ASSIGNMENT — Count every line below that contains "icon", then give that count and nothing else.

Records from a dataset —

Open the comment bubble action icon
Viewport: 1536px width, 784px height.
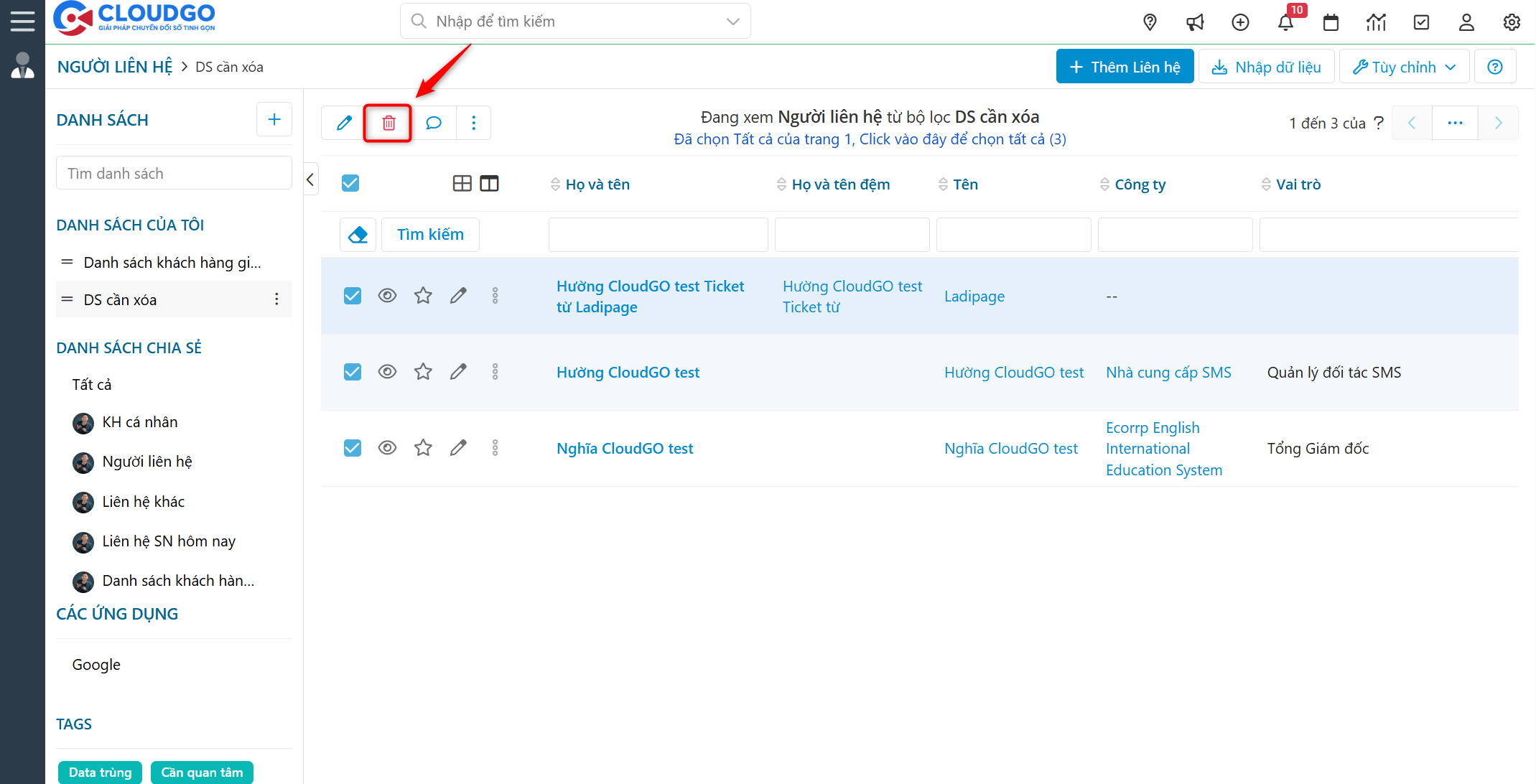click(x=434, y=123)
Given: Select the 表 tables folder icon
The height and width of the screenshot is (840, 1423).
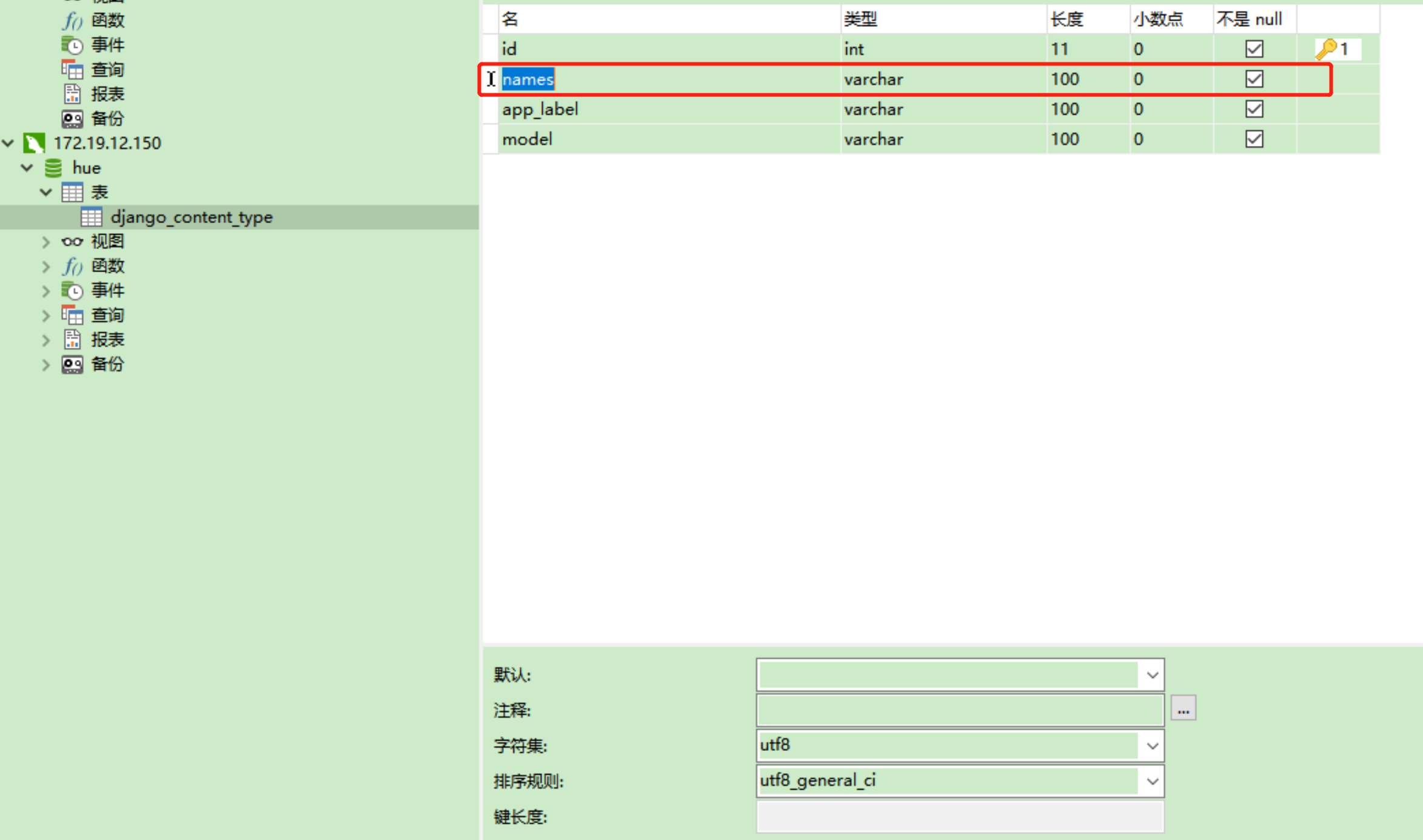Looking at the screenshot, I should [72, 192].
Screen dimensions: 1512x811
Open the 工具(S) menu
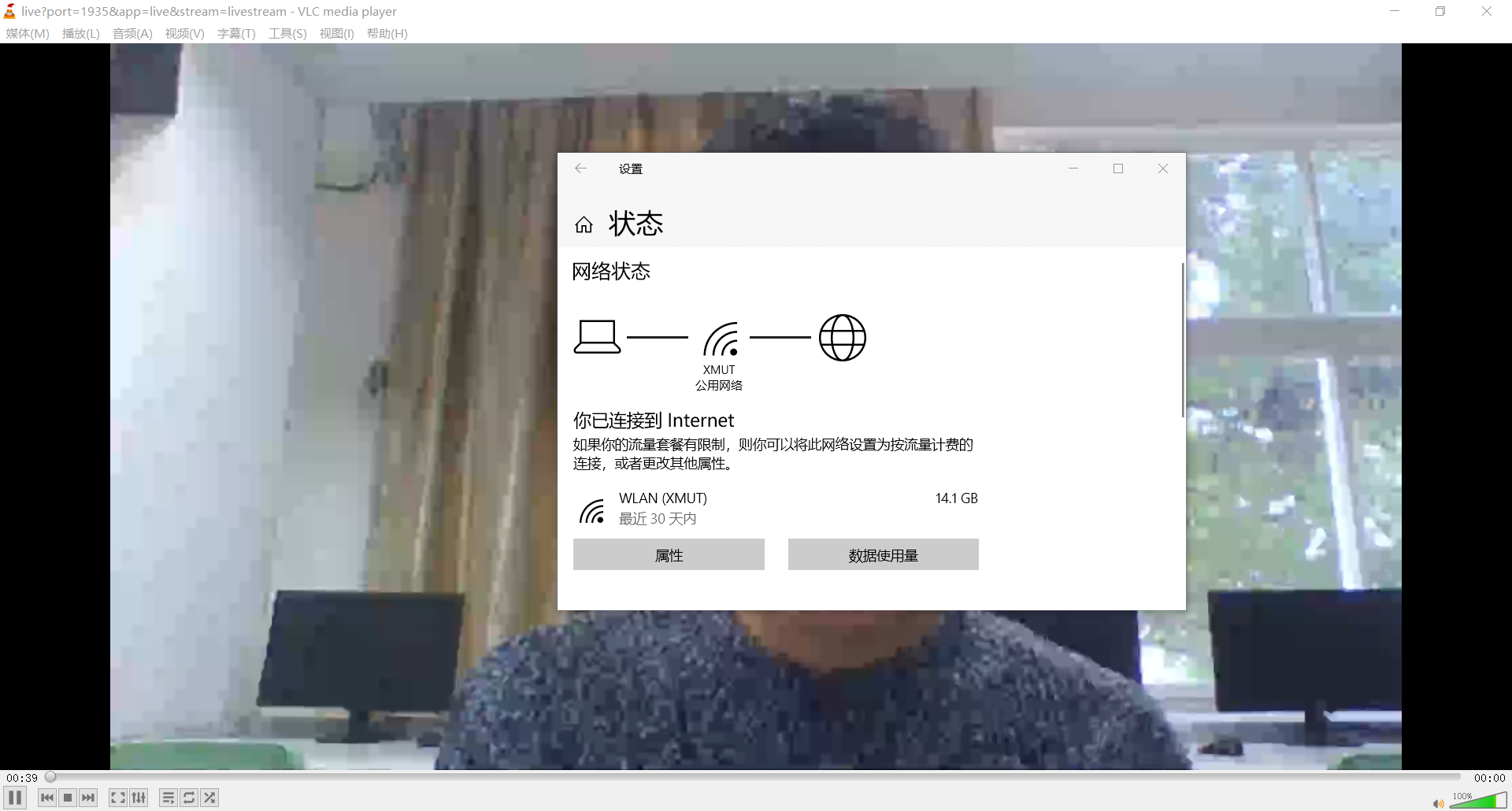point(287,33)
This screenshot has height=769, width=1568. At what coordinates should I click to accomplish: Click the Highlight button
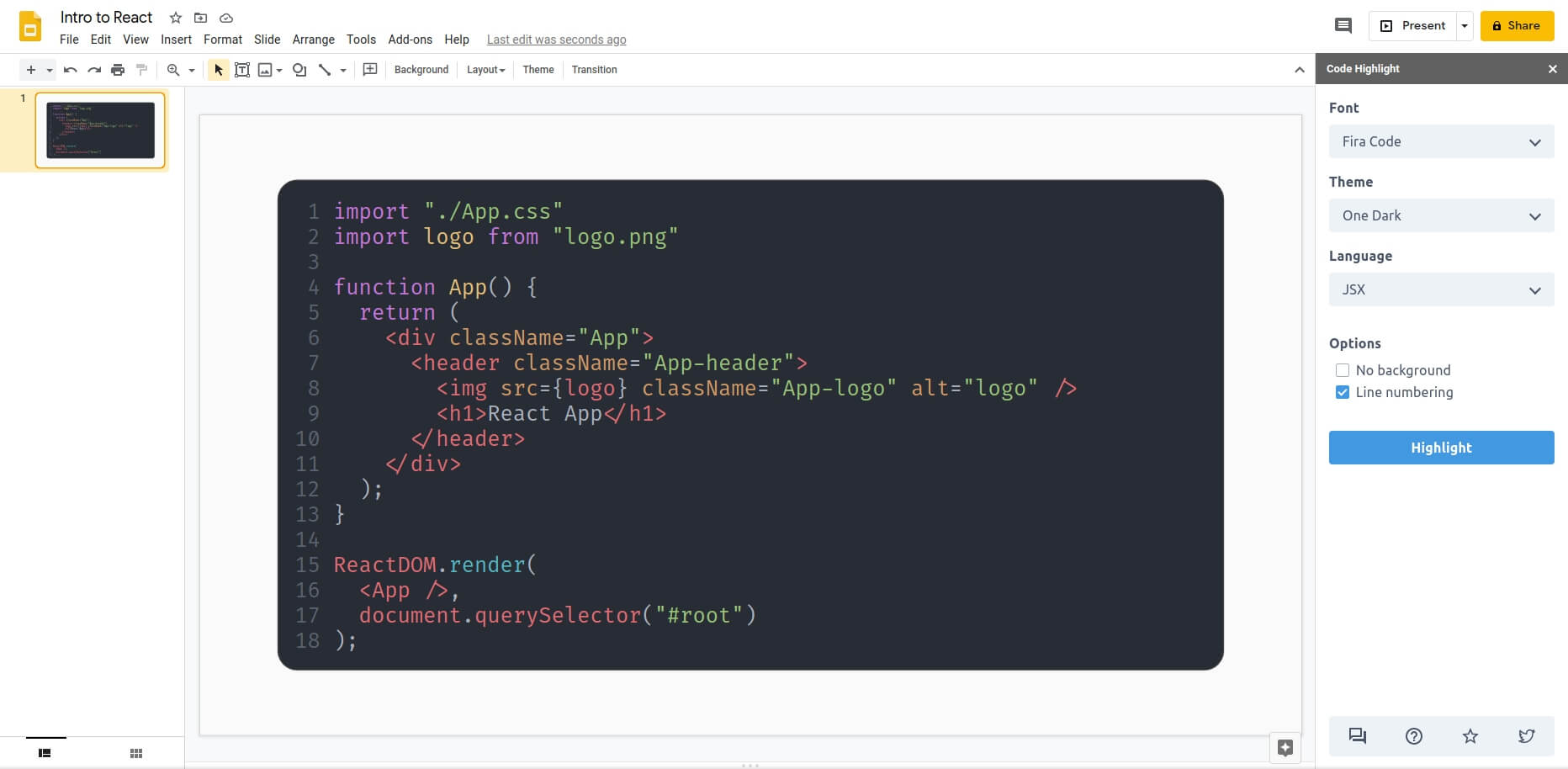(1441, 448)
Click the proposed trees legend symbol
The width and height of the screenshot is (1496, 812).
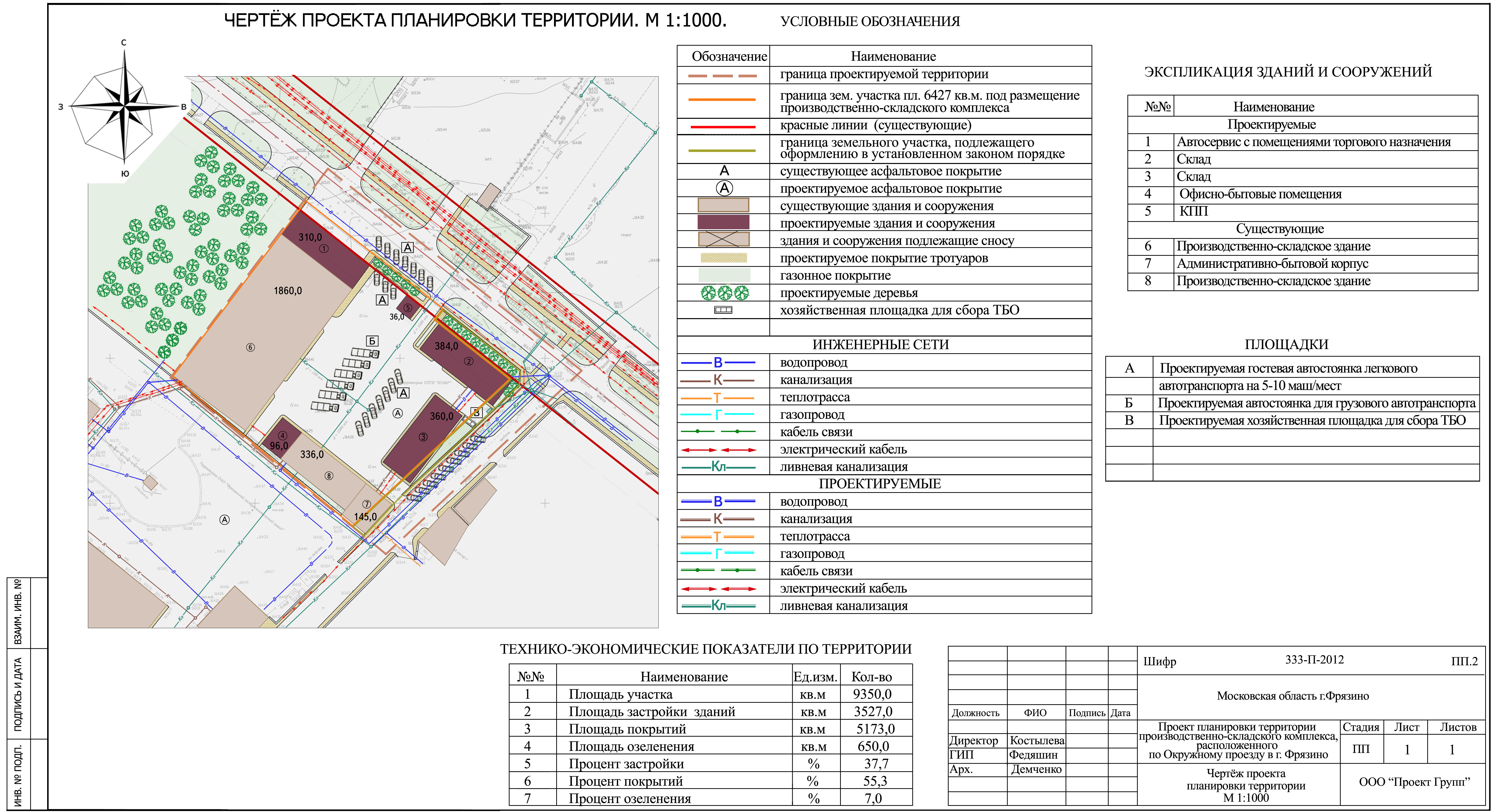pos(724,293)
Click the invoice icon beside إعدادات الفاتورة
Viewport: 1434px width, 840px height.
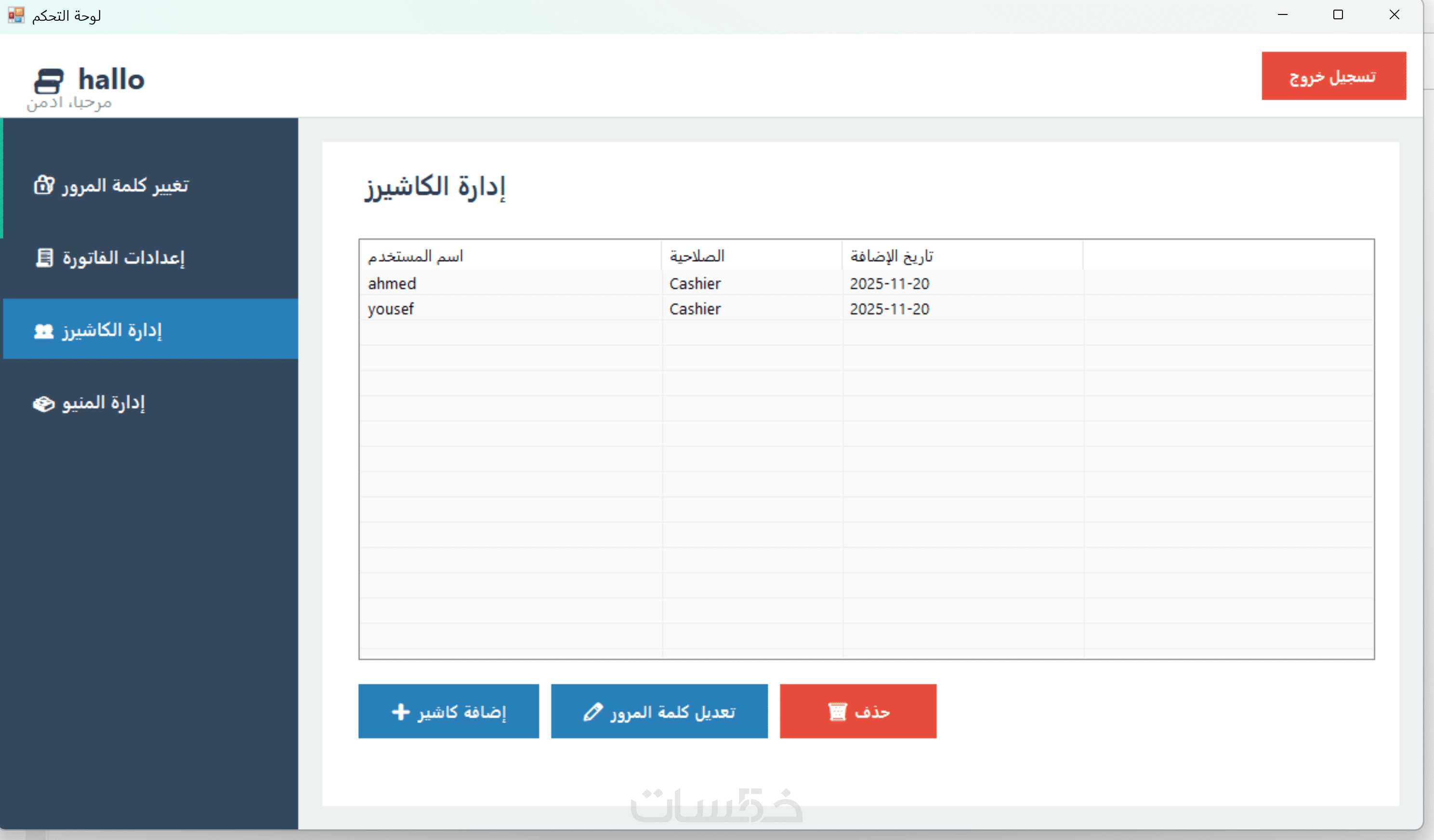tap(44, 258)
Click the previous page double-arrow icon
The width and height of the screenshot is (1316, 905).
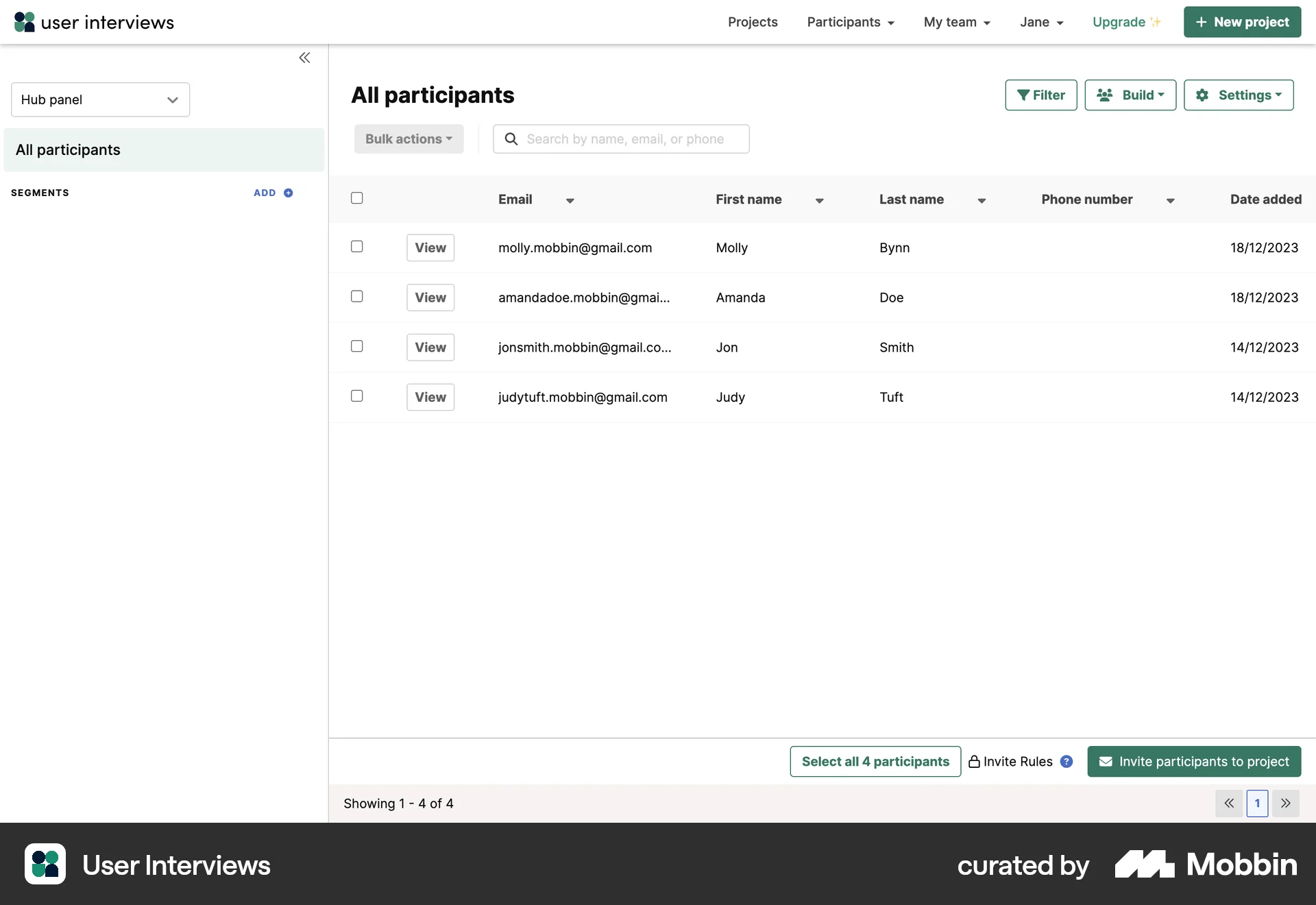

RESPONSE — 4